# About this task
Exclude any images and output the remaining records exactly.

(Collected data)
((
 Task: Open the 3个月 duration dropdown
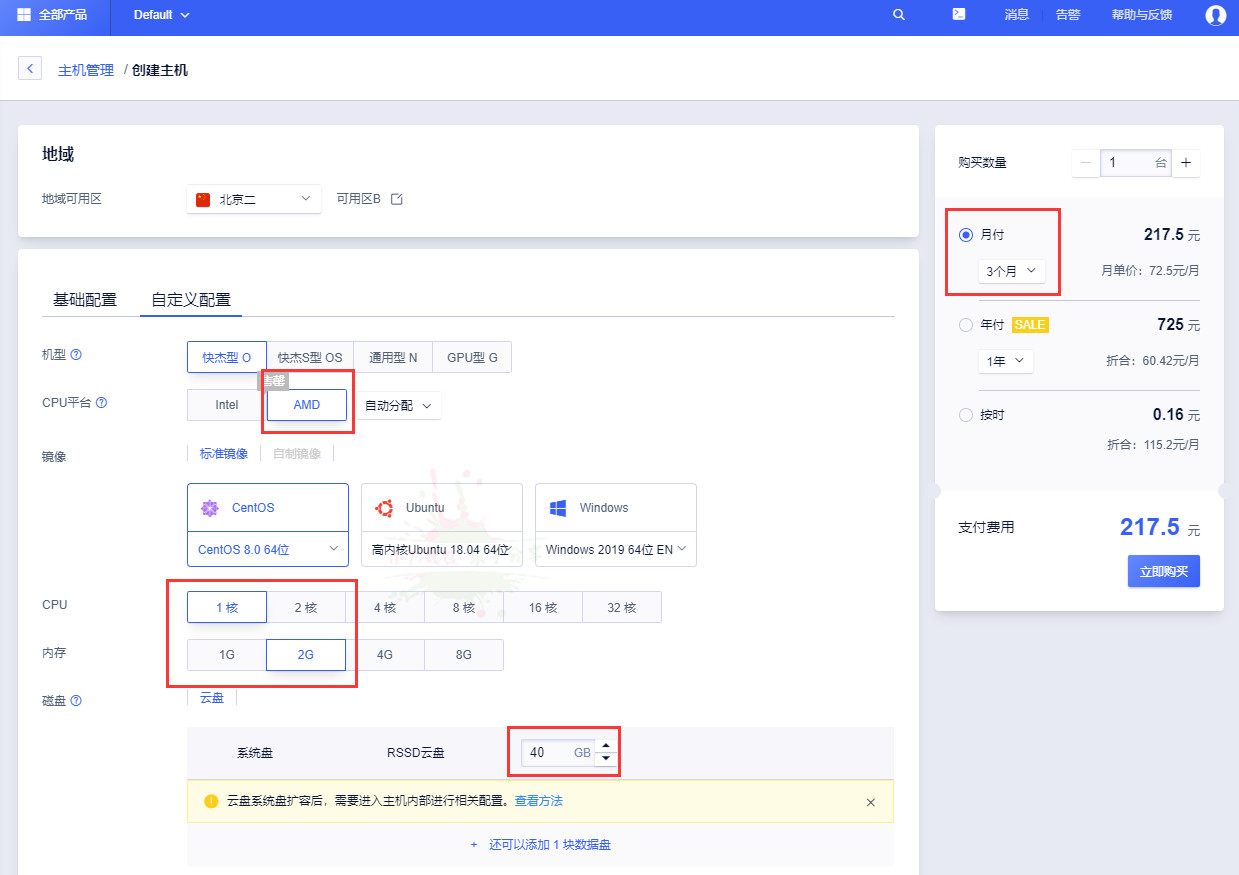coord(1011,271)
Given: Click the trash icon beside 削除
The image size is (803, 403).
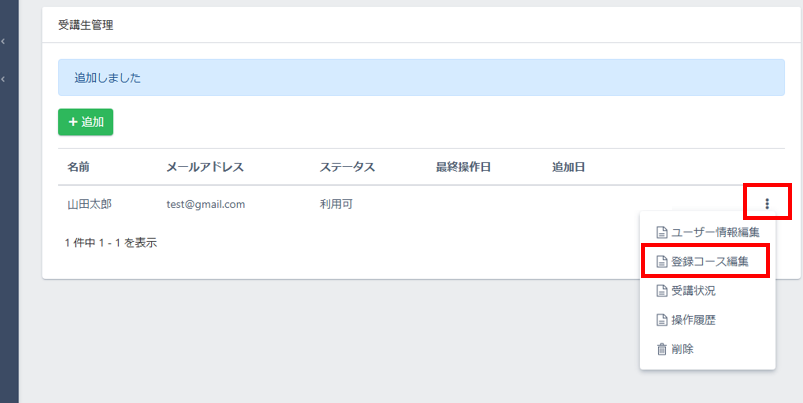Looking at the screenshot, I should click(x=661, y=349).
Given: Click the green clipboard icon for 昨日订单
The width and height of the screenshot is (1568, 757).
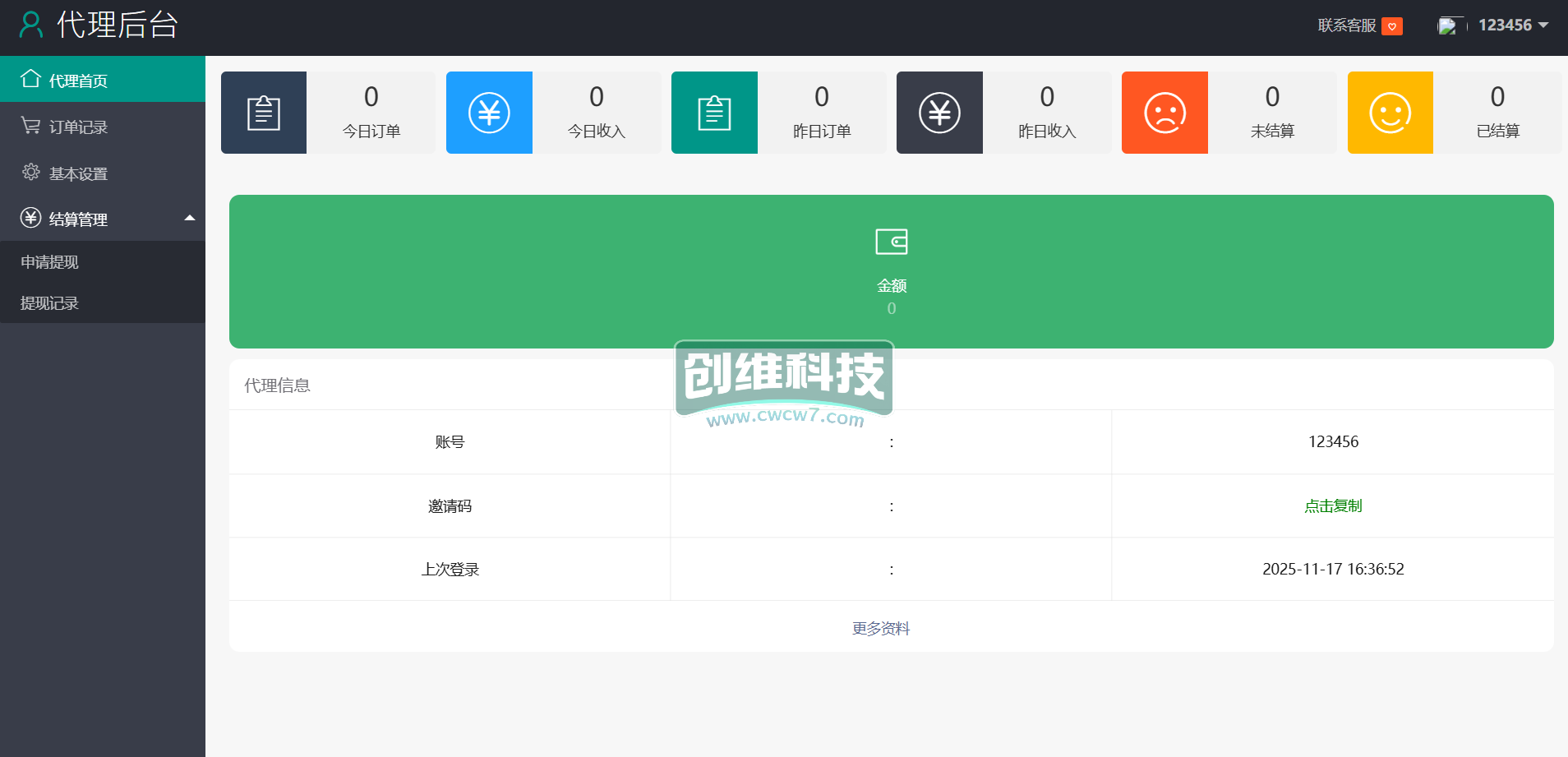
))
# Result of the task
 Task: Open the 3个月 duration dropdown
coord(1011,271)
Given: Click the trash icon beside 削除
The image size is (803, 403).
Looking at the screenshot, I should click(x=661, y=349).
Given: Click the green clipboard icon for 昨日订单
The width and height of the screenshot is (1568, 757).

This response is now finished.